著作権問題、随想 6

政策にはいろいろなアプローチがあります。文化庁や総務省といった行政ががんばるだけでなく、立法もあれば司法もあります。国会でルール化してもらったり、裁判で決着つけたりする。また、特区で実験したり、予算をつけて研究開発したりすることもあります。税制措置で企業を誘導することもあります。電波利用料などの財源を活用することもあります。

ところが、著作権の世界だけは、著作権法の中で考えようとするクセがあります。録音録画補償金は典型ですね。ハードからソフトへの資金移動、権利者保護のための利益還元ということが狙いであれば、著作権制度を使わなくても、実証や基盤整備などの名目で、いろんな資金スキームが考えられるのに。

逆に、著作権制度では、孤児著作物が最もホットなイシューになります。過去の知的資産をデジタル時代にどう活かすか、という大問題です。欧米は利用促進に向け自覚的に動いています。ただ、本件が難しいのは、国家vs Googleの構図になるという点。国家政策とグローバル企業との折り合いをどうつけるか。日本は裁定制度をどう使いやすくするかという改善策での議論になっていますが、これもそこにとどまらない基本戦略の問題です。著作権法のメタ問題。

著作権制度の論議に参加してもう一つ思うのは、非科学的な議論が多いという点です。とてもデータが少ない。他の分野では、規制や制度を変更するときは、その影響を徹底的にデータでシミュレーションして、変更する公益が現状維持を上回るときに決断がなされます。でもぼくが参加した案件のほとんどで、そうした議論はありませんでした。

制度変更を唱える側が、そうしなければ受ける損失、制度変更による市場の拡大、利用者にとってのメリット・デメリットなどを想定数値で出し、反対側が反証し、それを第三者が論議して決する、通常の行政現場で行われるそうした議論に出会うケースは少ないです。

逆に、ある権利の強化を求める委員会で、結論を急ぐ業界代表に対して、その改正によってどれくらいコンテンツの流通が増え、市場はどれぐらい広がるのか問うたところ、「影響はわからない」と即答され、腰を抜かしたことがあります。

著作権制度を議論する審議会に経済学者の姿は見られません。このところぼくもそうした場に足を踏み入れていないから現状は知りませんが、結局、違法ダウンロード罰則化によって、コンテンツはどう動き、市場はどうなり、事業者利益と利用者利益にどう影響があったのか、その検証ぐらいは終わってるんでしょうねぇ。
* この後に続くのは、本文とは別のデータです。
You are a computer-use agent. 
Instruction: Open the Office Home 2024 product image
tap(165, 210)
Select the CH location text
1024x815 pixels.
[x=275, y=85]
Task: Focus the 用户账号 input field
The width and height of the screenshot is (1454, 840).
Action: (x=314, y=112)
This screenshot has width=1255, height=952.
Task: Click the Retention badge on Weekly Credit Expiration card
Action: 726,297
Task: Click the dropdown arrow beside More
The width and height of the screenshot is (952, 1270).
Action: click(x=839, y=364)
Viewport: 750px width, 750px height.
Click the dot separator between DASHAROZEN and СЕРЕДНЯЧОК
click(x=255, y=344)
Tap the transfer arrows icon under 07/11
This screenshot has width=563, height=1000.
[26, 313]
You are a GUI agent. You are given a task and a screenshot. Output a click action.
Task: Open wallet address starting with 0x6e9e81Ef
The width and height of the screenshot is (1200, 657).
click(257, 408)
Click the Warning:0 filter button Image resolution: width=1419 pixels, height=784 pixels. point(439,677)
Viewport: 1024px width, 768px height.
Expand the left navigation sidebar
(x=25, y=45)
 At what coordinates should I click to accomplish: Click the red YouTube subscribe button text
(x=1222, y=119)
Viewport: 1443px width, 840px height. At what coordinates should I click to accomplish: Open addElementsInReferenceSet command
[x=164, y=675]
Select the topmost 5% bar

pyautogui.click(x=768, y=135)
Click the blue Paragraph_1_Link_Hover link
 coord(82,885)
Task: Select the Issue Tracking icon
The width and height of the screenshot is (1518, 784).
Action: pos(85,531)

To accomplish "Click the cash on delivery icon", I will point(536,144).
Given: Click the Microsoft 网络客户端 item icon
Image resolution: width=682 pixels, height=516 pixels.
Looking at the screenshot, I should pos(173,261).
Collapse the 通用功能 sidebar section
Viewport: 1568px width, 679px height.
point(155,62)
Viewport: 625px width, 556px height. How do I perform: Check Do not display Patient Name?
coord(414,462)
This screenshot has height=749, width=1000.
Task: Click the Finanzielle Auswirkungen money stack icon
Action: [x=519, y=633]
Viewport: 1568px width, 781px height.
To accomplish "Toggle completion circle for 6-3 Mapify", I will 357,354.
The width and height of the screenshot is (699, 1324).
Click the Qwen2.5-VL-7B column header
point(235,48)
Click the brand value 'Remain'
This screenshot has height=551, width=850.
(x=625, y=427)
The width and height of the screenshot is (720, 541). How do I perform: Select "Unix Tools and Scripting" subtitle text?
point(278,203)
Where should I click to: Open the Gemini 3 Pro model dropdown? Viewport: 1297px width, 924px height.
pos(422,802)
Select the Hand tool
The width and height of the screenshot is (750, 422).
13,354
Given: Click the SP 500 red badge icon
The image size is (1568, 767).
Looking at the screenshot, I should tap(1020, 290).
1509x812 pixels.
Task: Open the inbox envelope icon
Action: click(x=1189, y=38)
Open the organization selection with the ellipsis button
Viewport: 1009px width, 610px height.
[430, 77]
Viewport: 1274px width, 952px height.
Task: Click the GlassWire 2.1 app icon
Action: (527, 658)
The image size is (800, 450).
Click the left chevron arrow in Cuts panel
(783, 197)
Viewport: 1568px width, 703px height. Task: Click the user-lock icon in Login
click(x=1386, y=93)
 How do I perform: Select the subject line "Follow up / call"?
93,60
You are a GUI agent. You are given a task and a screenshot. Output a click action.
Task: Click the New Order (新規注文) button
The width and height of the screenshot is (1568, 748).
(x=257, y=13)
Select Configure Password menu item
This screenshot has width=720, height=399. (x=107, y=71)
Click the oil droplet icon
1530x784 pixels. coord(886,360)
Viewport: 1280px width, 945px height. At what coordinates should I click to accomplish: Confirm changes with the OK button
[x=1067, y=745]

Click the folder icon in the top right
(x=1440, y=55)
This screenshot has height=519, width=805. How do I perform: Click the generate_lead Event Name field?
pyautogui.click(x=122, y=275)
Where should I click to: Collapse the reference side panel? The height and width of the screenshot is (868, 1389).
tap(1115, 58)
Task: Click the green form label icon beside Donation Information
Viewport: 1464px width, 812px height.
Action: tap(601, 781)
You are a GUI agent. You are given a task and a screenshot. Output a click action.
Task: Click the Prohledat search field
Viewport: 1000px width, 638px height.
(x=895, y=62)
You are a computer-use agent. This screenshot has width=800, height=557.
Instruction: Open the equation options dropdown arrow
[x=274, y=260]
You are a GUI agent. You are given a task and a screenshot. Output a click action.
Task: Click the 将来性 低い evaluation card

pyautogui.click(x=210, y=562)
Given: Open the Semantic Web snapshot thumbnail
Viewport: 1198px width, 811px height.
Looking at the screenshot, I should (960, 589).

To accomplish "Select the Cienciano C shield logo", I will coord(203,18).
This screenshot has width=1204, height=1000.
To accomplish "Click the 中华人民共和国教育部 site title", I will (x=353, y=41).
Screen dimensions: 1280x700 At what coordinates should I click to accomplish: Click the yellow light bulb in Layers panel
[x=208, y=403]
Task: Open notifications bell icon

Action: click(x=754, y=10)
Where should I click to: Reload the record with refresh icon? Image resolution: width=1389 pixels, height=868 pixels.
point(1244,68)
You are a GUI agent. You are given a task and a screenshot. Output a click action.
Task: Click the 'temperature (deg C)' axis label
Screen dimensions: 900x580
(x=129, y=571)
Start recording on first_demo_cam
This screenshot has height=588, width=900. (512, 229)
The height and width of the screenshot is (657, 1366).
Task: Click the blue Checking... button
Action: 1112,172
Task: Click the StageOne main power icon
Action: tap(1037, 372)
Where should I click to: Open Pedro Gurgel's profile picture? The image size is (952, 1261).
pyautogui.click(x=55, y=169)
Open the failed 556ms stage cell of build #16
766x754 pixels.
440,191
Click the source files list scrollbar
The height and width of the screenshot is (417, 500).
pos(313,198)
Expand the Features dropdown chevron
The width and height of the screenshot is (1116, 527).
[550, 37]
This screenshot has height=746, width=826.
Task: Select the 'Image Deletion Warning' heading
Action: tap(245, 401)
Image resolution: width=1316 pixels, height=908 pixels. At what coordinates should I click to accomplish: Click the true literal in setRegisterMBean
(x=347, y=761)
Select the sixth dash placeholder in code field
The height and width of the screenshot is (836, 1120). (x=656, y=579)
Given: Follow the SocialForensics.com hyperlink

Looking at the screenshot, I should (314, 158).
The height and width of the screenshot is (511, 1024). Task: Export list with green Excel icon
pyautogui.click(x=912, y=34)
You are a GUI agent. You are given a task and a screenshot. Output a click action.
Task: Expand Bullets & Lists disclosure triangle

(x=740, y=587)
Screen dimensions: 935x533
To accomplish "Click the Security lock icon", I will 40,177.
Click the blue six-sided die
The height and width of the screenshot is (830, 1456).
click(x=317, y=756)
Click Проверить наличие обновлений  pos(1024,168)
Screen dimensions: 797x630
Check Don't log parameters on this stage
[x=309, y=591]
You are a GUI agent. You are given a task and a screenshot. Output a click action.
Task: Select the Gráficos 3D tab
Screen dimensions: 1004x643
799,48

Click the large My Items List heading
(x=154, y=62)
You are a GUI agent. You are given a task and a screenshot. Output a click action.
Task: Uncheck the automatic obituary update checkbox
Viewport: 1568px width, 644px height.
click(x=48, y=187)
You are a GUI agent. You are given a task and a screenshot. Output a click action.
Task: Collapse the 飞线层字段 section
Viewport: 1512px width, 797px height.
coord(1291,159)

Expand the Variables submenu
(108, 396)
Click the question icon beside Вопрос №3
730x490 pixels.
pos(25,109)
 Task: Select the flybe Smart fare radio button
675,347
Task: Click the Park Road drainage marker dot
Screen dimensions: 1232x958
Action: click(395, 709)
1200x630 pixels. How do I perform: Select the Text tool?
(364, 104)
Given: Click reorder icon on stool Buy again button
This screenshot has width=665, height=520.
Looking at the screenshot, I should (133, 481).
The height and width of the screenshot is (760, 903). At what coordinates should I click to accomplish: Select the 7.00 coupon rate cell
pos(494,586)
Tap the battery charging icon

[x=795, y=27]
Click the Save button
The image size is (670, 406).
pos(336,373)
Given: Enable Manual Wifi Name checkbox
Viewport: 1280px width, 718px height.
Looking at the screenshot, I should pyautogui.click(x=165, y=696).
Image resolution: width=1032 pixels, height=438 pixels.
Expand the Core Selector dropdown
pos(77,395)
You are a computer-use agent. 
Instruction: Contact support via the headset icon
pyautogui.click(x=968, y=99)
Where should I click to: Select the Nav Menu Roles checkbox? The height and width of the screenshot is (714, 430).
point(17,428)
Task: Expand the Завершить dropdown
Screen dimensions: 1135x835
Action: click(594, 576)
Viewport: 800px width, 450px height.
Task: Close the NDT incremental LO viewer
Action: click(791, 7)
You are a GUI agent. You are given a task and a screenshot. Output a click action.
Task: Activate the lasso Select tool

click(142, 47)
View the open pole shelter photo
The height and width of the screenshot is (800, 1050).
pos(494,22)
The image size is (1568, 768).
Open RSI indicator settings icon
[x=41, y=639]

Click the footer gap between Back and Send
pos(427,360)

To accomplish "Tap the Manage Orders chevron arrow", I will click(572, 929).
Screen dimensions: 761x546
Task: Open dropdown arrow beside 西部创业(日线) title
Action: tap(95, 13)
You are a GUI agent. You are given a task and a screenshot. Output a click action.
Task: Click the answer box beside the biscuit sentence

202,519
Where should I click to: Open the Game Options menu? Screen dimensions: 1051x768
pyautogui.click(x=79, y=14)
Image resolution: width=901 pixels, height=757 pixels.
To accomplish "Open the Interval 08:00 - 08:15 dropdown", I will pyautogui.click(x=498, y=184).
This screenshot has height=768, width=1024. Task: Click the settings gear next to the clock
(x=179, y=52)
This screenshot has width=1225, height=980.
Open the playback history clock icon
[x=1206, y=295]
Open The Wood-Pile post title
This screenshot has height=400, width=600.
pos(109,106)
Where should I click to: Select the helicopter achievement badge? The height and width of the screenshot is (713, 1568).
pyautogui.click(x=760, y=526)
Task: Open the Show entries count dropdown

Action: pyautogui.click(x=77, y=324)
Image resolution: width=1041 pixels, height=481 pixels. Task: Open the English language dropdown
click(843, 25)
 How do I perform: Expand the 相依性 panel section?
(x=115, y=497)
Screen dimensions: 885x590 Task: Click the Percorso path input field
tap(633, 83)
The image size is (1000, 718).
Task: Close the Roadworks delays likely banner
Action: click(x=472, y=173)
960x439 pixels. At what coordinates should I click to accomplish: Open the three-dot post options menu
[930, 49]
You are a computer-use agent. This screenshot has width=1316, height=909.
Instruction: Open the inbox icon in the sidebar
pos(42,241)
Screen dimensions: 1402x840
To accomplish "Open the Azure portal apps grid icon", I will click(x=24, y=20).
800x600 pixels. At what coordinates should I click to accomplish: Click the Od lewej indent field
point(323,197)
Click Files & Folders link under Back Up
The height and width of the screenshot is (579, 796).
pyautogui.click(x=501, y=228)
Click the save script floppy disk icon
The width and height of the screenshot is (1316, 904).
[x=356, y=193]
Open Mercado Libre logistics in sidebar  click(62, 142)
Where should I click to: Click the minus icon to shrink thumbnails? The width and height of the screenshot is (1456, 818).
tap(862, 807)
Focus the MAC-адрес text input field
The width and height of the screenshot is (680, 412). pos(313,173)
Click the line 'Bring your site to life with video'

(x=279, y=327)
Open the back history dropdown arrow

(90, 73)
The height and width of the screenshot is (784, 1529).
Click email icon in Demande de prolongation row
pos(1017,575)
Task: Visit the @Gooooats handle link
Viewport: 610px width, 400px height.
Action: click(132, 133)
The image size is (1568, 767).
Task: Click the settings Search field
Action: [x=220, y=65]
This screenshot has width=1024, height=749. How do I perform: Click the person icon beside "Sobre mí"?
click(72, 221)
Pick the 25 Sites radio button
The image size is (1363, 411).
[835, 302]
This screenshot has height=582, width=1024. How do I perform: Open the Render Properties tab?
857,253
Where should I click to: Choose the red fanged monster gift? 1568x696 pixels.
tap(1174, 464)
さて、そんな話をブツブツしていたら、司会者から「そういうアンタはいつまでこの問題に携わってるんだ」という、ぼくにとって実に本質的な問いをいただきました。

そうですよ。いつまでやってんだオマエは、ってことですよ。クールジャパンではボコボコにされ、デジタル教科書ではボコボコにされ、「文化省」設立を唱えてはボコボコにされ、それをまぁ10年ぐらいやっておるのですが、それでも攻める政策屋ってのは、ぼくの他にどれくらいいるんだろう。割に合わないですからね。いないかもですね。